**EXTRACTO SELECCIONADO**

========================================================================

También esta Sala Segunda, ha declarado que tal ánimo se presume y que 'el dolo de este delito, en tanto conocimiento de los elementos del tipo objetivo contiene ya todos los elementos que demuestran que el autor quiso obrar contra un agente de la autoridad, pues quien atenta contra quien sabe que se está desempeñando como tal, quiere también hacerlo contra la autoridad que el agente representa' , sin que se requiera 'una especial decisión del autor de atentar contra la autoridad, diferente a la decisión de realizar la acción' de modo que el dolo consistirá en agresión, resistir o desobedecer a los agentes de la autoridad en el desempeño de sus funciones y deberes, con conocimiento de esa condición y voluntad de ejecutar la acción típica ( STS 743/2004 de 9.6 ).

========================================================================

**ACTIVIDADES**
(A) Responda con los datos del extracto seleccionado:
(i) ¿Qué no se requiere del autor, según el extracto?
(ii) ¿En qué consistirá el dolo, según el extracto?
(iii) ¿Qué sentencia se cita al final?
(B) Prosiga el extracto sobre el dolo en las acciones contra los agentes de la autoridad a partir de la última oración.
Las entradas que aparecen a continuación proceden de una fuente distinta.

========================================================================

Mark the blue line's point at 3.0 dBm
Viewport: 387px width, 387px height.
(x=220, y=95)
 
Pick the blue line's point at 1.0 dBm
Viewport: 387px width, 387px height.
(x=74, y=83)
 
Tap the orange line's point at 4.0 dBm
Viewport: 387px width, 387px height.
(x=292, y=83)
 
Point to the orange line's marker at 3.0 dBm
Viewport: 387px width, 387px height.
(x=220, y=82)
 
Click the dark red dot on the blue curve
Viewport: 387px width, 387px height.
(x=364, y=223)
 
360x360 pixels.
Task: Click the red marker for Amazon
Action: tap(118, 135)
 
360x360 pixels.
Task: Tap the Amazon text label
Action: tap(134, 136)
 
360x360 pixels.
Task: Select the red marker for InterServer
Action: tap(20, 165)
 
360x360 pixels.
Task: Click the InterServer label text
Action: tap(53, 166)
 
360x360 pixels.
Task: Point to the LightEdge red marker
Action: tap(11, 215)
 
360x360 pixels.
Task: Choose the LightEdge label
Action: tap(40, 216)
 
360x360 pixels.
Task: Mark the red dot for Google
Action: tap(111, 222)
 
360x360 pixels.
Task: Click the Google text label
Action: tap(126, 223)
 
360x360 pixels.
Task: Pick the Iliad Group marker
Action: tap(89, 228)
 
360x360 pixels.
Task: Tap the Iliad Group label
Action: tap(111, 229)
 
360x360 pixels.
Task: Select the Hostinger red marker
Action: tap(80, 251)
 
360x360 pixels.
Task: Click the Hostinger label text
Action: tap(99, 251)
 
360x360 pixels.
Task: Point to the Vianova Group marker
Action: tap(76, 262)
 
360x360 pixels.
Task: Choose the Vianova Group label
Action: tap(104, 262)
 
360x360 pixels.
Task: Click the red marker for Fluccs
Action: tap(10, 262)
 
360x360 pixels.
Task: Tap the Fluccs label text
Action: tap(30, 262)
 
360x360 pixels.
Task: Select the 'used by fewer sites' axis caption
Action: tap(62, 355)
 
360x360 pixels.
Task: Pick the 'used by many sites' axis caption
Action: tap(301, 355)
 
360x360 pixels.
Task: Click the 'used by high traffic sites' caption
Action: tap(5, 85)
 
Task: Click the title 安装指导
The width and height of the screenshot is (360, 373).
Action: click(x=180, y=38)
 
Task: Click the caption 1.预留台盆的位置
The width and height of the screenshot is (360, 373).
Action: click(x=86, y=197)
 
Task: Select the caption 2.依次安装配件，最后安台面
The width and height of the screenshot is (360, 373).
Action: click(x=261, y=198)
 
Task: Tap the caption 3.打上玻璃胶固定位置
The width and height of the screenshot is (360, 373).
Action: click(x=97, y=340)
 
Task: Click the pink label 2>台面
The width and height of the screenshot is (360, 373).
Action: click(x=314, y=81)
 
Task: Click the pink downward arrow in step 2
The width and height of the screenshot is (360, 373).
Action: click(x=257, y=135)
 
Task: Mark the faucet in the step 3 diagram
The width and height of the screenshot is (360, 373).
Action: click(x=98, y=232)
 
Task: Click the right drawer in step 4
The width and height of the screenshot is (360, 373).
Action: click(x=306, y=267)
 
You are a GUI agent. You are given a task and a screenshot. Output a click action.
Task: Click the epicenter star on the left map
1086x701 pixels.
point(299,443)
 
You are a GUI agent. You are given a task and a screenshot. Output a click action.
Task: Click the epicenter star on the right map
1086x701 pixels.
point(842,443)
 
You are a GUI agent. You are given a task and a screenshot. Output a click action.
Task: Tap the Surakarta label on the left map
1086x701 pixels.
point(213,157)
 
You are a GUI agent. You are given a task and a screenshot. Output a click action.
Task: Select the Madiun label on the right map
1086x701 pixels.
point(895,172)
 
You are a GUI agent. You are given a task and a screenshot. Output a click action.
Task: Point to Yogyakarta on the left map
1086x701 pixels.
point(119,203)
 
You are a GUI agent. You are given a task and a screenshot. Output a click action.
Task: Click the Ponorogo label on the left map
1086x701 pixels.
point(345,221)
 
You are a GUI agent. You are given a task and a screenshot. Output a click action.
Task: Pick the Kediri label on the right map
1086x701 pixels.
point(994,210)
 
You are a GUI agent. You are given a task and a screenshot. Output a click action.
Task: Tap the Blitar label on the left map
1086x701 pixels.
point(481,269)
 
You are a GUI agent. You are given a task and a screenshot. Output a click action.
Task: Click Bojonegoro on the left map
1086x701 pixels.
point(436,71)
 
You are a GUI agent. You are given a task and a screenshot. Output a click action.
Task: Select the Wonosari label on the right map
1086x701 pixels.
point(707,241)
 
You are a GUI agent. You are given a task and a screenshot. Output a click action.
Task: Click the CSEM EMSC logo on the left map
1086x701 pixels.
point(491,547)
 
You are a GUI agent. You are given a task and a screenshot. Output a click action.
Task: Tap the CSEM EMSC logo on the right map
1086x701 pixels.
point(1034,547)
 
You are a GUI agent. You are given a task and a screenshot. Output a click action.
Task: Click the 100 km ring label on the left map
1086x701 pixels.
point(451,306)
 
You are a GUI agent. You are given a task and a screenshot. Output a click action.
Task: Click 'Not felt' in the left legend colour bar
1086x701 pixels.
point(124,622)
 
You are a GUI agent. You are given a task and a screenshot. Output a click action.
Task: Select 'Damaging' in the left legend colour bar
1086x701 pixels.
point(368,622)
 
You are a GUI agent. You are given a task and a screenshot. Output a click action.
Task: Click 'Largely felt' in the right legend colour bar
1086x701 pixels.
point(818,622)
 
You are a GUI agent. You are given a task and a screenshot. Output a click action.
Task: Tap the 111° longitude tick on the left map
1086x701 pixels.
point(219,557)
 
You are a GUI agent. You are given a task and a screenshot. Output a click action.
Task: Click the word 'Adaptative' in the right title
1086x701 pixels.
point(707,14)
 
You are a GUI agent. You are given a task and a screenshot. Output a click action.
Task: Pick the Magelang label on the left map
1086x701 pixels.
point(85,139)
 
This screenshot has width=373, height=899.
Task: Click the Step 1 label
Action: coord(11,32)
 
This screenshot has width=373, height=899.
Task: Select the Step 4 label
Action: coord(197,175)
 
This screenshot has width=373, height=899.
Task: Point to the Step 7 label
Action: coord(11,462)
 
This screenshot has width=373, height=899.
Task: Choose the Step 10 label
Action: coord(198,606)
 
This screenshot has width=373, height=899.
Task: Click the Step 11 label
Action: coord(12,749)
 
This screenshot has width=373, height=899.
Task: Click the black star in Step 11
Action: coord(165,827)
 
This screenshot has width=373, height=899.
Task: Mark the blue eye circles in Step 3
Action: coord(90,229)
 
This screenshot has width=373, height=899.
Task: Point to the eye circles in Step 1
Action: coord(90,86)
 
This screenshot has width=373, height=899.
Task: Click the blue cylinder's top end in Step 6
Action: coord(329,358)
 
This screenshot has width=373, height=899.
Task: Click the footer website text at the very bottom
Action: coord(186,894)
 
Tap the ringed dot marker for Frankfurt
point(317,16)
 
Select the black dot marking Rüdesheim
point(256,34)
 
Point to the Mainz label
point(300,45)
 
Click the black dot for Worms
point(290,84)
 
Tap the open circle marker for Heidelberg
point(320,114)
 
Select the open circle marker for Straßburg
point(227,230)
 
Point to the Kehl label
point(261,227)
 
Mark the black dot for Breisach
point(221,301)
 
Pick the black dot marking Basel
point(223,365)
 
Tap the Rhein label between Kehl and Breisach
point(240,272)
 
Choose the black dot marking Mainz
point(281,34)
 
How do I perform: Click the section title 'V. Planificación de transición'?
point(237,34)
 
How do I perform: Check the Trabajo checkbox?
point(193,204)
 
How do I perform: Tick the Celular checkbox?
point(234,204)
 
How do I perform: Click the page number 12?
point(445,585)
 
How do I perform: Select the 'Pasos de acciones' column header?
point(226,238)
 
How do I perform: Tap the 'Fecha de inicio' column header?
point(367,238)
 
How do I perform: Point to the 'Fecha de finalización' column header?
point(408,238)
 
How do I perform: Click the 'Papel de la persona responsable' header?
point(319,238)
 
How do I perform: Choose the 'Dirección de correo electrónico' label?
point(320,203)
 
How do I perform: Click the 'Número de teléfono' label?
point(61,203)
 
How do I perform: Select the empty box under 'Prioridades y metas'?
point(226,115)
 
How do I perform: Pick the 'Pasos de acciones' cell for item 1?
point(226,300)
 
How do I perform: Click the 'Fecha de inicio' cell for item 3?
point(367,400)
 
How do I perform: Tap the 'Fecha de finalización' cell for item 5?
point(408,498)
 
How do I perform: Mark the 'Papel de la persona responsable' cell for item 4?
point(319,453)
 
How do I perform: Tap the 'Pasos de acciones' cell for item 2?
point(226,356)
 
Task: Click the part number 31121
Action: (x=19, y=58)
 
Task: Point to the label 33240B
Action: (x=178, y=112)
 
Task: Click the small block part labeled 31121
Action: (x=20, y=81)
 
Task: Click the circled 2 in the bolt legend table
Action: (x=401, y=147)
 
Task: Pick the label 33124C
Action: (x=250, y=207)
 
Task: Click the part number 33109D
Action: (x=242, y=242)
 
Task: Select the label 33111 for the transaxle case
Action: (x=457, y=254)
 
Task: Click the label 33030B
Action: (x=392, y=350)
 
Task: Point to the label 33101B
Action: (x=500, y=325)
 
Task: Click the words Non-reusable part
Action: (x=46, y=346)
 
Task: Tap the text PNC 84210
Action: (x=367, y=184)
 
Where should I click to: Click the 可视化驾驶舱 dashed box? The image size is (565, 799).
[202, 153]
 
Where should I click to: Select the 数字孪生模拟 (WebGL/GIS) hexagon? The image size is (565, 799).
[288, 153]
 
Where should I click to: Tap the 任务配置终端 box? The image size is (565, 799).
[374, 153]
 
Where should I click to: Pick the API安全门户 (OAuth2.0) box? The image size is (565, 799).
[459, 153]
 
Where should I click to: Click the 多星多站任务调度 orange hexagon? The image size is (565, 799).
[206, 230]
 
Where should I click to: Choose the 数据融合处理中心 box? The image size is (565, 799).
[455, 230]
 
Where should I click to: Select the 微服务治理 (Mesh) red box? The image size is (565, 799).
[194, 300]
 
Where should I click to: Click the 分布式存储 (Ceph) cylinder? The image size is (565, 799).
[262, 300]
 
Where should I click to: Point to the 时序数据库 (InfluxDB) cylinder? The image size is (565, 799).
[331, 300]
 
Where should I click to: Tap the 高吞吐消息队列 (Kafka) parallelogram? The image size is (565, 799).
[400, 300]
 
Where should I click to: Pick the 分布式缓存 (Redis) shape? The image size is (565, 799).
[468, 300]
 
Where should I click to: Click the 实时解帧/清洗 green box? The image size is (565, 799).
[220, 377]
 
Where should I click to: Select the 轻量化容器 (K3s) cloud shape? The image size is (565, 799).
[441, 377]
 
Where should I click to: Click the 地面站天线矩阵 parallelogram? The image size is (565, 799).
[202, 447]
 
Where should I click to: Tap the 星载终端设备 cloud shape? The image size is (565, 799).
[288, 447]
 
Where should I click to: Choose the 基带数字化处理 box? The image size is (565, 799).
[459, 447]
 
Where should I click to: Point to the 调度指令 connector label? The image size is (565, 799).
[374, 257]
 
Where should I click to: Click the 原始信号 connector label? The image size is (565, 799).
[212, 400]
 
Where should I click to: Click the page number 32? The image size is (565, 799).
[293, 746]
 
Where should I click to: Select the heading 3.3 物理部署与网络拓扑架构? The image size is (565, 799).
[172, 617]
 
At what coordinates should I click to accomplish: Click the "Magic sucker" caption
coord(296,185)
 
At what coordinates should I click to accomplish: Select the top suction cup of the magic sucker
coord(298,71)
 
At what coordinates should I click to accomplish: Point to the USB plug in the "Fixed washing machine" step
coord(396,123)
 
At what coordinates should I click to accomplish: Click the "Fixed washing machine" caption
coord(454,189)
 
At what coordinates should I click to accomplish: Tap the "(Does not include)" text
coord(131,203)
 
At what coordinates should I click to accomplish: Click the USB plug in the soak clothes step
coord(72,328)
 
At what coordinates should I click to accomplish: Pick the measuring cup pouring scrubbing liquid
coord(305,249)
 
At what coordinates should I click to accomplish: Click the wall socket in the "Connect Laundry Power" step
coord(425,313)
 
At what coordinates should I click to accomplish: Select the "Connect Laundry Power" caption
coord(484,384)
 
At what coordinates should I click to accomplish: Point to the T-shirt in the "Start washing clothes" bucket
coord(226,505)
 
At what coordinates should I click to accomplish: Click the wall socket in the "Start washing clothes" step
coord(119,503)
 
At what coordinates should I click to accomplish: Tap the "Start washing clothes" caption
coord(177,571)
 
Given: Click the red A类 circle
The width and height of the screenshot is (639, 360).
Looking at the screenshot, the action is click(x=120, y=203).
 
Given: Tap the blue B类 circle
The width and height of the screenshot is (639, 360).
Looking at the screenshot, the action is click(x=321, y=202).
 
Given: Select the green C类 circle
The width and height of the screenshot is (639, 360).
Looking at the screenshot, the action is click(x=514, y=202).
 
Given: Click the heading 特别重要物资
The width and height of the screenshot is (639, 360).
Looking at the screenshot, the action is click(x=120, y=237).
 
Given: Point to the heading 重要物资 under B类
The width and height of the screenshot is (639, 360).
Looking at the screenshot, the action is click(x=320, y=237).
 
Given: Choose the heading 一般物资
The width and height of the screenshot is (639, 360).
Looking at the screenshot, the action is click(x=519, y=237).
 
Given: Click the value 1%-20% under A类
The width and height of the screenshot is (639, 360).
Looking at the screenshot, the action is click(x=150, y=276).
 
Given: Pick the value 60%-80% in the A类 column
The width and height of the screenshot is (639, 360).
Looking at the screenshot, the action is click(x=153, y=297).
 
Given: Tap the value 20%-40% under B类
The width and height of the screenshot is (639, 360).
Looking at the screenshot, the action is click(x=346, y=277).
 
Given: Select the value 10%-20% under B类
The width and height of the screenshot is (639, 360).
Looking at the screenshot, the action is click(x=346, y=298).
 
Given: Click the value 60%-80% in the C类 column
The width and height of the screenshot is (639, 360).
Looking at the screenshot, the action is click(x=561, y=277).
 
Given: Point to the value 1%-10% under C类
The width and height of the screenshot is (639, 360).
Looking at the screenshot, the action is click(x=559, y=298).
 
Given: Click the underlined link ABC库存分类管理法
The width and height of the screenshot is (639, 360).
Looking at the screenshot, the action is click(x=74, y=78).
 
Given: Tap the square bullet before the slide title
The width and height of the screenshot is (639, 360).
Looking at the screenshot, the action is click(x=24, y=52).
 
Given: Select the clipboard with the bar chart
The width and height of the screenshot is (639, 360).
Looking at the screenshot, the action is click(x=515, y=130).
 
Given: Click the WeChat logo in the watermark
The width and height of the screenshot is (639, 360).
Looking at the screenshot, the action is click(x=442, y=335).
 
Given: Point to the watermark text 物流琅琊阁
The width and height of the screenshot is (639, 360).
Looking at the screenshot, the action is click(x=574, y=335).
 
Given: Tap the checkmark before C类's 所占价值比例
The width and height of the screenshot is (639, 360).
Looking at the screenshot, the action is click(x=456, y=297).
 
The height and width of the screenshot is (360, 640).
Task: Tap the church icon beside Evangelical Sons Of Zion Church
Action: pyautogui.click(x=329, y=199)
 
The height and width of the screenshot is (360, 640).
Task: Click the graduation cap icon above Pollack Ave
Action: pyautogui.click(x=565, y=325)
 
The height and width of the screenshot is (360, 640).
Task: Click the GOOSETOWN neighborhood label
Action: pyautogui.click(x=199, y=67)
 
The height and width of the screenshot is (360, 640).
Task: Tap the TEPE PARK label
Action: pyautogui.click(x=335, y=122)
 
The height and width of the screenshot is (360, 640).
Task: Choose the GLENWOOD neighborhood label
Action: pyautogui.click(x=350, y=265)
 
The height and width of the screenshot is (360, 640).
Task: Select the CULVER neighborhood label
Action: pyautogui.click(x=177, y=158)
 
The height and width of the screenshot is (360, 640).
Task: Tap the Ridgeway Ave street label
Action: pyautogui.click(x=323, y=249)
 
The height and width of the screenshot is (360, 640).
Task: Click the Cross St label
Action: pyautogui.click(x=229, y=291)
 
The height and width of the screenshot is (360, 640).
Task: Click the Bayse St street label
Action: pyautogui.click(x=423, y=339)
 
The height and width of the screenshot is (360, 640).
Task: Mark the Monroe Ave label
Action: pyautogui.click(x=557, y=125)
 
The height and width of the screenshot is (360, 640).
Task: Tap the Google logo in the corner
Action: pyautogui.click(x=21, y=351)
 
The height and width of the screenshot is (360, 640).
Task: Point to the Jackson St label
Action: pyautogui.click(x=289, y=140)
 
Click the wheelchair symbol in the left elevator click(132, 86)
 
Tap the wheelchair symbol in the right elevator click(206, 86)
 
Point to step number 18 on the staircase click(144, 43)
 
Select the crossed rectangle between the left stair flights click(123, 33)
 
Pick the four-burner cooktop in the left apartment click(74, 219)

========================================================================

**SOLUCIONES**
(A)
(i) No se requiere una especial decisión del autor de atentar contra la autoridad, diferente a la decisión de realizar la acción.
(ii) Consistirá en agresión, resistir o desobedecer a los agentes de la autoridad en el desempeño de sus funciones y deberes, con conocimiento de esa condición y voluntad de ejecutar la acción típica.
(iii) La STS 743/2004 de 9.6.

(B)
Es así que la jurisprudencia y la doctrina consideran que la resistencia típica, consiste en el ejercicio de una fuerza eminentemente física, que supone el resultado exteriorizado de una oposición resuelta al cumplimiento de aquello que la autoridad a sus agentes conceptúan necesario, en cada caso, para el buen desempeño de sus funciones. Si esta resistencia se manifiesta de forma activa y alcanza los caracteres de grave, entra en juego la figura del artículo 550 del Código Penal . También existe atentado en los supuestos en que existe un acometimiento físico consistente en una acción dirigida frontalmente contra las autoridades o sus agentes. La jurisprudencia ha equiparado el acometimiento mediante actos corporales (puñetazo, patada), con la utilización de medios agresivos materiales ( STS 18-3-2000 , entre otras muchas posteriores). El ánimo de ofensa, menosprecio o falta de respeto va ínsito en los actos desplegados cuando no constan circunstancias concurrentes que permitan inferir otra motivación ajena a las funciones públicas del ofendido.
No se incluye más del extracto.